* _SET EXERCISE_
Please identify every line in the listing that contains the word "width", and copy each of those lines in full.
-- Begin DATA SHOWN --
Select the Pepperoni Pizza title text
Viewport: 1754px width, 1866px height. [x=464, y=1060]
-- End DATA SHOWN --
-- Begin DATA SHOWN --
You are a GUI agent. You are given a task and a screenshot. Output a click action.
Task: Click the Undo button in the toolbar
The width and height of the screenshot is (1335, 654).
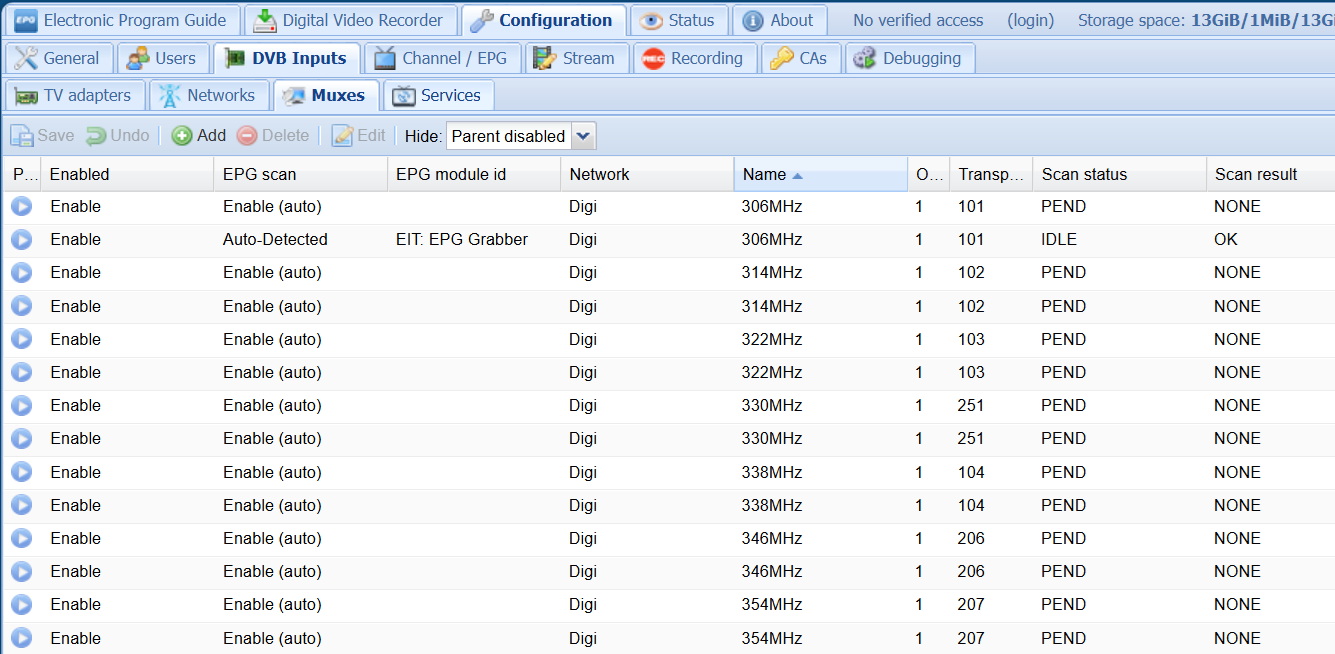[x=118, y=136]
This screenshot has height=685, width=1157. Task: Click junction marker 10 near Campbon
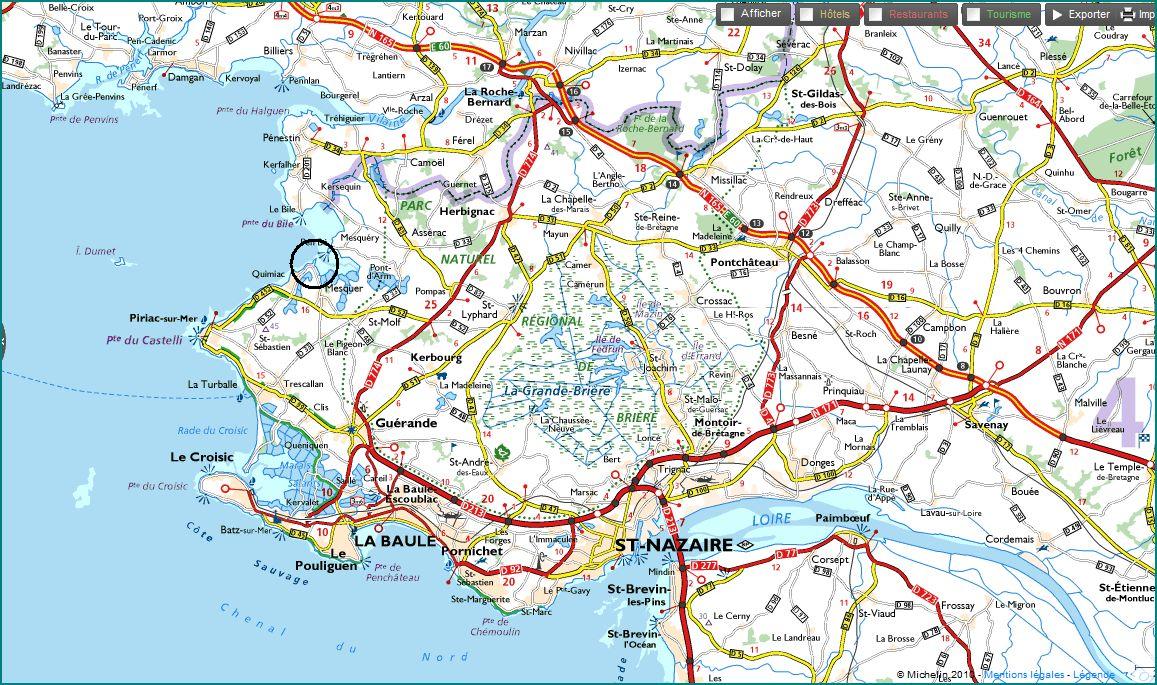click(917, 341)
-- End DATA SHOWN --
* _FINISHED TASK_
Viewport: 1754px width, 1866px height. [x=464, y=1060]
The width and height of the screenshot is (1335, 654).
This screenshot has height=685, width=1157. Task: Click junction marker 10 near Campbon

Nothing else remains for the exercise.